Aydın Engin

Neden canlı bomba olunur?

18 Ekim 2015 Pazar

Dünkü Cumhuriyet’te “Polis bombacıları biliyordu” başlıklı manşet haberi umarım okudunuz. Bizim Ankara takımının “sıkı habercisiFırat Kozok’un yakaladığı haberden söz ediyorum. Adıyaman’da yuvalanmış “Dokumacılar hücresi” diye anılan IŞİD cihatçılarının aralarındaki telefon görüşmelerini de içeren haberden...
Ayrıntılar, polisin affedilmez ya da bilinçli ihmali bir yanda dursun. Ben IŞİD militanlığını seçmiş bir genç ile ağabeyi arasında geçen telefon görüşmesini konuşmak istiyorum.
Adıyamanlı bir aile. Soyadları Alagöz. Oğullarından Şeyh Abdurrahman Alagöz ile Yunus Emre Alagöz IŞİD saflarında. Esnaf olduğu anlaşılan kardeş Yusuf Alagöz ise Adıyaman’da ve işinde gücünde.
Kardeşlerden Şeyh Abdurrahman Alagöz bu yılın 20 Temmuz’unda Suruç’ta kendisiyle birlikte 31 sosyalist genci yok eden canlı bomba.
Öteki kardeş Yunus Emre Alagöz ise 10 Ekim’de Ankara Garı önünde ölüm saçan iki canlı bombadan biri...

◇ ◇ ◇ ◇ ◇ ◇ ◇

### Görev Ayrıntıları
Şu üç ifadenin seçilen metinle uyuşup uyuşmadığını belirtin ve her biri için evet ya da hayır deyip kararı belirleyen sözleri metinden aynen alıntılayın.
1. Suruç’taki saldırıyı gerçekleştiren canlı bomba Şeyh Abdurrahman Alagöz’dür.
2. Yusuf Alagöz de IŞİD saflarında yer almaktadır.
3. Ankara Garı önündeki saldırıda yalnızca tek bir canlı bomba vardır.
Sonraki veriler seçilen metinden ayrı bir malzemedir.

◇ ◇ ◇ ◇ ◇ ◇ ◇

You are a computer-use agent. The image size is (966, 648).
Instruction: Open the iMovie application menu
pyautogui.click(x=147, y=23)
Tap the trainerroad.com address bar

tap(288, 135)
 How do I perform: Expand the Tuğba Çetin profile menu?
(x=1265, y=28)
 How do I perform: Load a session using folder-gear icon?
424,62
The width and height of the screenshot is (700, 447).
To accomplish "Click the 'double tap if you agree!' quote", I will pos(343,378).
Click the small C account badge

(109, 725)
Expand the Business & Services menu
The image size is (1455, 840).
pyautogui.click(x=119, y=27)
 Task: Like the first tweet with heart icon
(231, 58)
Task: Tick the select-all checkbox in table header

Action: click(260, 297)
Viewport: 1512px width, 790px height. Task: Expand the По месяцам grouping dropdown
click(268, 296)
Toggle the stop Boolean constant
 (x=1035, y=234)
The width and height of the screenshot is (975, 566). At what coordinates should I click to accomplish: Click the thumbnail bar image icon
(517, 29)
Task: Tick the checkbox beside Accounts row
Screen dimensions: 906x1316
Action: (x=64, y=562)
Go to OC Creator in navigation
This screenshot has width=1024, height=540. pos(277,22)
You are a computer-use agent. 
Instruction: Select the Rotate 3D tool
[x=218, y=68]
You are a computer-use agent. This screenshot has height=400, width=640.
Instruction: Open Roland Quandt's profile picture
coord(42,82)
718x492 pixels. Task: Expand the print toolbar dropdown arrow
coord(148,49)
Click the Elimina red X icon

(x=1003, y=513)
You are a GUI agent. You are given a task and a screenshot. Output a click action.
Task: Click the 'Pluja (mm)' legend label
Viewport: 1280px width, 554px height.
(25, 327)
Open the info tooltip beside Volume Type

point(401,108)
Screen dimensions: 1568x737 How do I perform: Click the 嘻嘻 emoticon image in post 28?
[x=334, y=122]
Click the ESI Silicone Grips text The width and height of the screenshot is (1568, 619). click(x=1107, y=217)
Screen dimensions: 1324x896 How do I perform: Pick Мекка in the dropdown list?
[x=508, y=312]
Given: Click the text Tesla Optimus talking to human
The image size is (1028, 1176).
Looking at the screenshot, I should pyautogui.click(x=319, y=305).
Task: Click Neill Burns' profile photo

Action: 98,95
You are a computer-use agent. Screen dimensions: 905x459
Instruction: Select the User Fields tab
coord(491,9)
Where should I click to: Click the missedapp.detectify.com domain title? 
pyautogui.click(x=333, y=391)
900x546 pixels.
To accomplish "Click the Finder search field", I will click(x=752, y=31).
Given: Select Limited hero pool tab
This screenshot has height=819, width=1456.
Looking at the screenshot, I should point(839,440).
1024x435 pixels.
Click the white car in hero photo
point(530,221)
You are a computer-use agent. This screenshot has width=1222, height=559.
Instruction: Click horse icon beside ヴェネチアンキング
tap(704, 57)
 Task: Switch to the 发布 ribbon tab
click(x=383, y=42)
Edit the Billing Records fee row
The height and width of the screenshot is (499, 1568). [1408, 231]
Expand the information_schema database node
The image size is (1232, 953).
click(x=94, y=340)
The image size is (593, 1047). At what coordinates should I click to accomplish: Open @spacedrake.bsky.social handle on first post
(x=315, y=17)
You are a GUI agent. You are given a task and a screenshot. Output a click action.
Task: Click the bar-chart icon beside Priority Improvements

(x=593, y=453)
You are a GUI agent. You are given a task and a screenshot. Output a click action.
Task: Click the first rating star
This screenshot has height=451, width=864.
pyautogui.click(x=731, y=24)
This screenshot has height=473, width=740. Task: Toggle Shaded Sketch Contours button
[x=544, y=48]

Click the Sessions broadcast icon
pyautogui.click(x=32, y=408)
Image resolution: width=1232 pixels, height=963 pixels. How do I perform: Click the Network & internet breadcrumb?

◇ ◇ ◇ ◇ ◇ ◇ ◇

### Görevin Yanıtı
1. Evet: “Kardeşlerden Şeyh Abdurrahman Alagöz bu yılın 20 Temmuz’unda Suruç’ta kendisiyle birlikte 31 sosyalist genci yok eden canlı bomba.”
2. Hayır: “Esnaf olduğu anlaşılan kardeş Yusuf Alagöz ise Adıyaman’da ve işinde gücünde.”
3. Hayır: “10 Ekim’de Ankara Garı önünde ölüm saçan iki canlı bombadan biri”